Excel bug calls for wrong number (and GHP CDs)

Welcome to Wednesday's IT Blogwatch: in which Excel 2007 gets its sums badly wrong. Not to mention the discography of probably the best mashup DJ around...

Egan Orion reports

Excel 2007 loses its grip with arithmetic that involves the number 65,535 ... perhaps the simplest of which is the calculation ( 850 X 77.1 ), which should produce 65,535 but instead returns 100,000.

There's all sorts of speculation as to how this bug occurred, postulating floating-point and rounding errors and the like, but it seems much more likely that some Excel developer simply punted at some point and the Vole's stringent quality control (cough) never caught it.

Some might recall that mathematical errors have been discovered in Excel periodically in various releases going back at least as far as Excel 5. Microsoft people appear to have been involved in the discussion and confirmed the bug. [more]

Molham Serry is the Egyptian horse's mouth:

Simply when you try to multiply 850 by 77.1 excel display the result to be 100000. [more]

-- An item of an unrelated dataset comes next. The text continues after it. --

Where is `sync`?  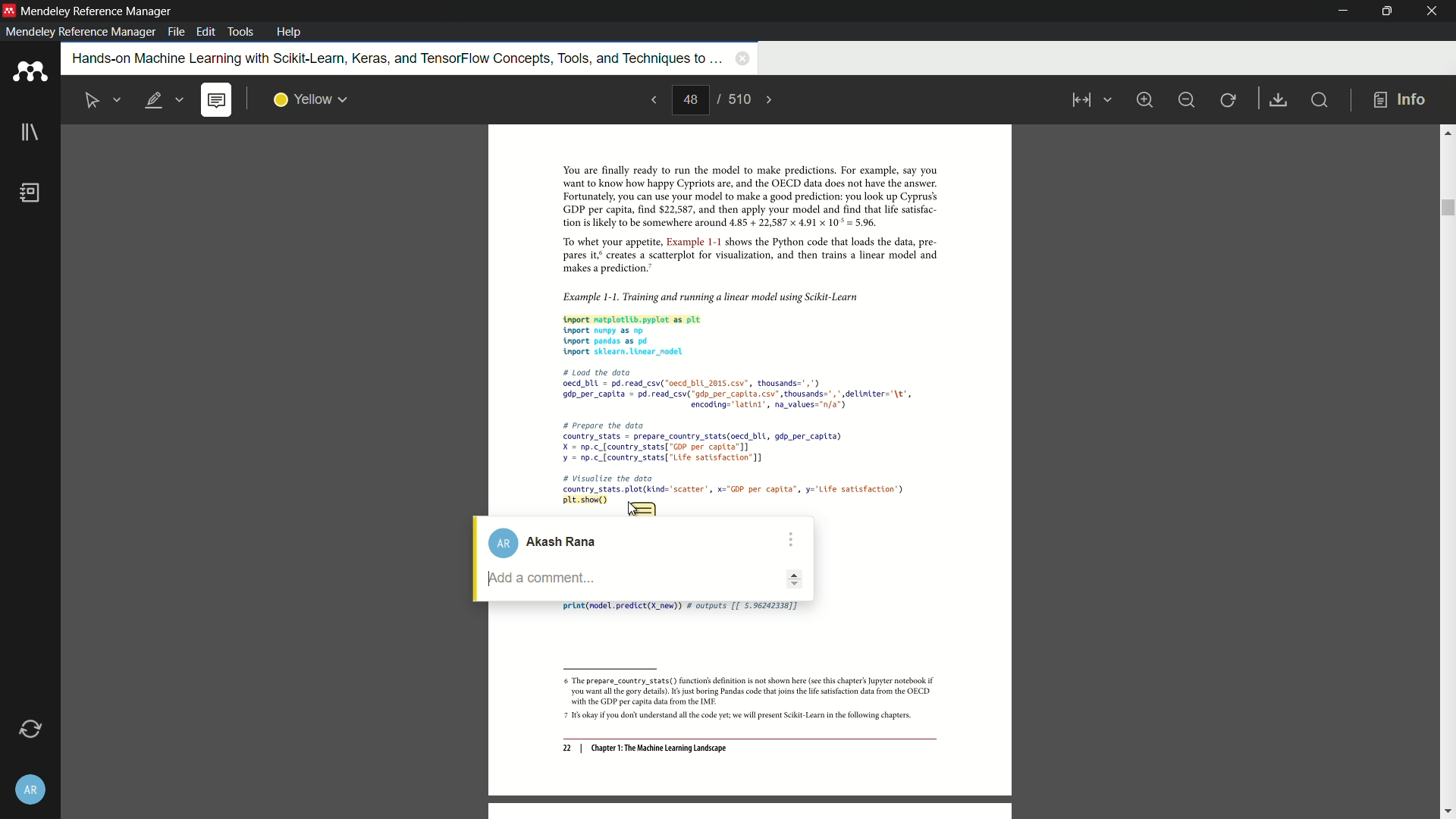
sync is located at coordinates (30, 729).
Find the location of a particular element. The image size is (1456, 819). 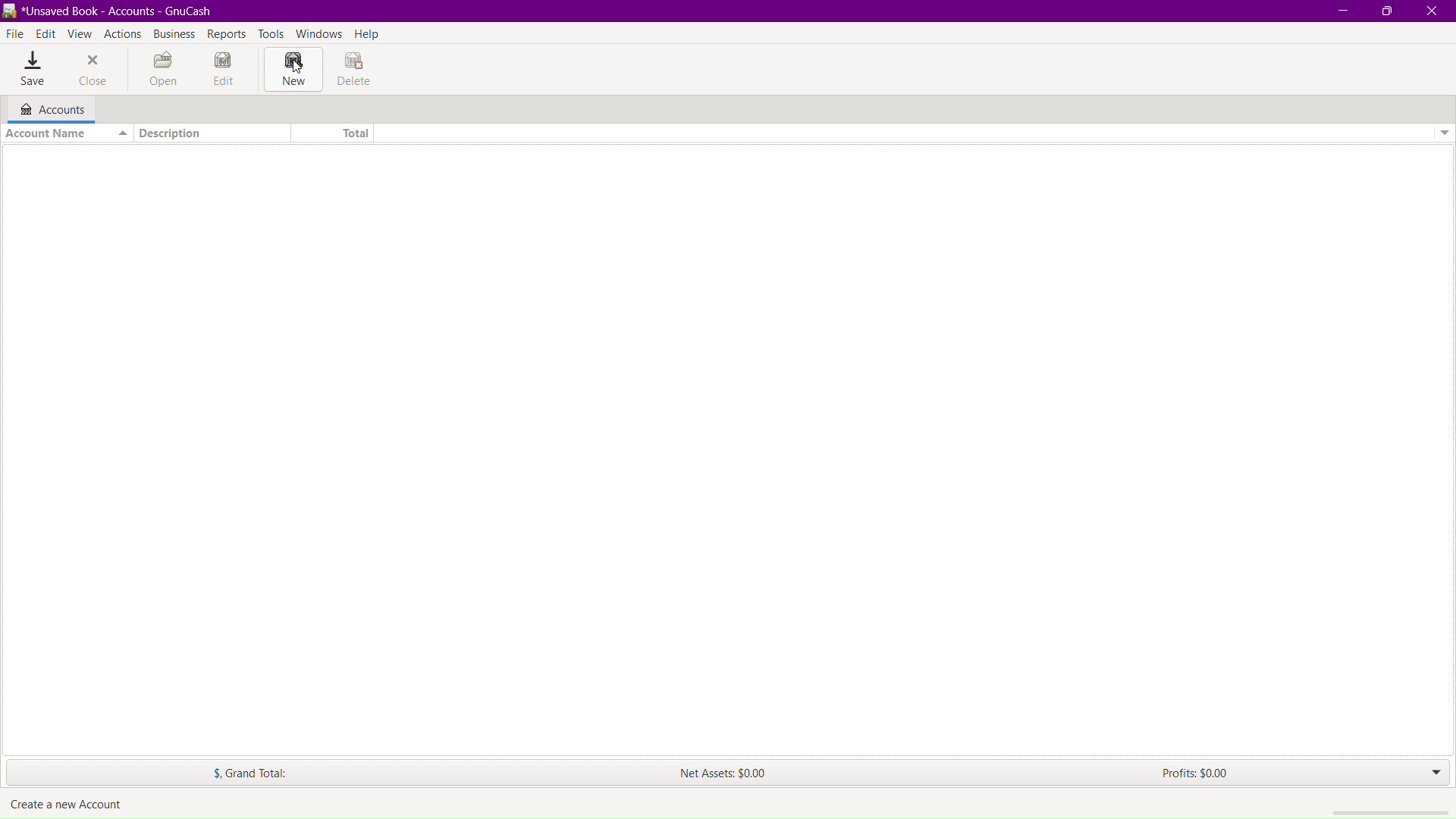

Maximize is located at coordinates (1386, 12).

Matthew Sparkes adds: [Groan -Ed.]

You can replicate the problem by placing the formula =850*77.1 into an empty cell. Some other combinations of sums that equal 65,535 are also affected by the bug, but others are returning the correct number.

The number 65,535 should be familiar to programmers, as it is the highest number that can be stored in a 16-bit unsigned binary number. A problem with transitioning between 16-bit and 32-bit numbers may well be the cause. [more]

Neil Rubenking expands:

We all learned how to multiply with pencil and paper, even great big numbers and decimals. But when it comes to something important like a blueprint or a scientific formula we reach for a calculator - or a spreadsheet. That's much more reliable, right? Well, not if the spreadsheet is Excel 2007 ... [which] thinks that 850*77.1 is 100,000. What's the correct answer? Anybody? Anybody? Bueller? Anybody? Right, it should be 65,535.
There are tons of other problem numbers, as I discovered for myself. I set up a spreadsheet to divide 65,535 by every number from 1 to 65,535 itself, then multiply the number by that result. So, for example, it divided 65,535 by 26 to get 2,520.577. Then it multiplied 26 by 2,520.577 to get... 100,000?! Over ten thousand of these simple calculations gave the wrong answer.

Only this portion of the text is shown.